Exclusion of other pulmonary disease is very important, and the differential diagnosis includes pulmonary infection, cardiogenic or non-cardiogenic pulmonary edema, pulmonary metastasis, lymphangitic carcinomatosis, pulmonary embolism, radiation-induced lung injury, preexisting ILD, etc.

The laboratory tests (such as blood examinations, bacterial cultures, viral serology, etc.) are utilized to determine the disease processes. Radiographic studies are useful to evaluate the disease severity and properties, but the radiographic findings are usually insufficient to establish the diagnosis. Pulmonary function tests are used to measure the severity of pulmonary impairment rather than to provide a specific diagnosis. Bronchoscopic examinations, such as bronchoalveolar lavage and transbronchial lung biopsy, are helpful to distinguish other processes, including infectious causes, lymphangitic carcinomatosis, diffuse alveolar hemorrhage, etc [1,46,47]. Proper evaluations of these examinations and clinical manifestations to establish the diagnosis is very important, because DILD may have significant influence on the treatment. Cessation of a drug merely by clinical suspicion of DILD may deprive the patient of a potent treatment with survival benefit.

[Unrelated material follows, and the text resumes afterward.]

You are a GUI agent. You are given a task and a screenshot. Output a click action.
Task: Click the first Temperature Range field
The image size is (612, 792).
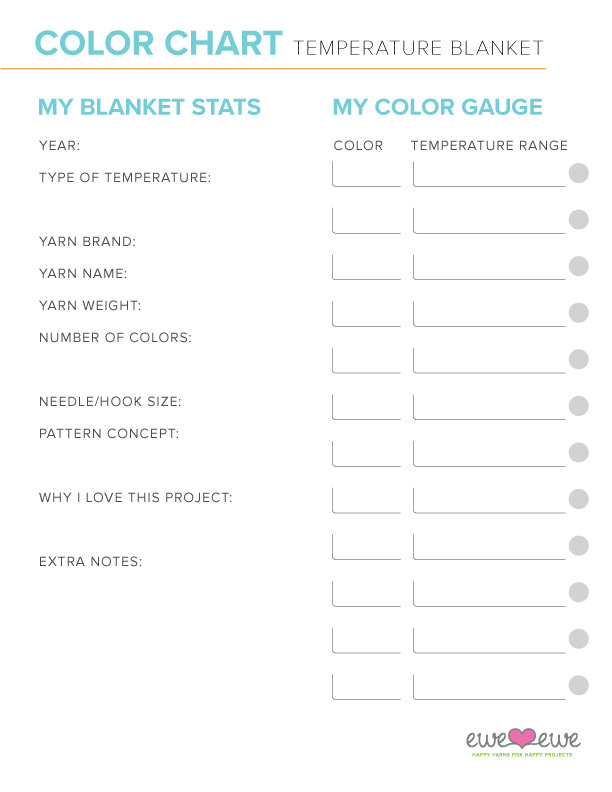[x=489, y=174]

No standard guideline for the treatment of targeted therapy-induced ILD was established and the treatment tends to be empirical rather than evidence-based. The main managment of targeted therapy-induced ILD includes drug discontinuation, corticosteroid therapy, and supportive care [4,48,49]. Diagnosis of significant ILD justifies discontinuation of the culprit causing pulmonayr toxicities. Nevertheless, the decision of drug discontinuation must be made carefully, because patients may be deprived of a life-prolonging drug. When affected patients have persistent symptoms or severe pulmonary impairment (such as dyspnea at rest, a decreased arterial oxygen saturation < 90%, or deterioration of symptoms, etc.), the initiation of systemic corticosteroid therapy is recommended. Oral prednisolone or methylprednisolone (0.5-1 mg/kg/day) is generally used according to the previous reports [4,6,44,47]. Once patients suffered from rapidly progressive symptoms or more severe symptoms, high-dose steroid therapy (= 2 mg/kg/day methylprednisolone) should be used [6,47]. In patients with impending respiratory failure or respiratory failure requiring mechanical ventilation, administratoin of intravenous methylprednisolone up to 500-1000 mg/day for 3 days had been demonstrated in the anecdotal reports [44,47,49]. If clinical symptoms are improved, the dose of corticosteroid should be tapered gradually. Previous reports revealed that corticosteroid responsivenss was observed in several pathological patterns of DILD, such as nonspecific interstitial pneumonia, organizing pneumonia, eosinophilic pneumonia, and hypersensitivity pneumonia [4,47,50]. Nevertheless, patients with DILD are often unable to receive lung biopsy due to severe illness, and high-resolution computed tomography may be useful to evaluate the patterns of DILD.

The rechallenge of targeted therapies causing ILD is generally avoided, but a number of exeptions exsist. For instance, previous studies have demonstrated successful rechallenge with dasatinib, temsirolimus, and everolimus [4,38,51]. The decision of rechallenge should be individualized according to different drugs, severity of illness, and available treatments.

Conclusion

More and more targeted therapies have been used for cancer treatments and had been proven to improve clinical outcomes. However, a number of targeted agents are associated with DILD leading to morbidity and mortality. Clinical physicians should be aware of this potentially lethal adverse drug reaction and pursue early diagnosis to prevent fatal outcomes. No standard guideline for the treatment of targeted therapy-induced ILD was established and the treatment tends to be empirical rather than evidence-based. The major managment of targeted therapy-induced ILD includes drug discontinuation, and corticosteroid therapy. The decision of rechallenge should be individualized depending on the various drugs, severity of illness, and available treatments. Clinicians should cautiously weigh the benefits and risks of targeted therapies causing ILD in order to provide optimal treatments and favorable outcomes.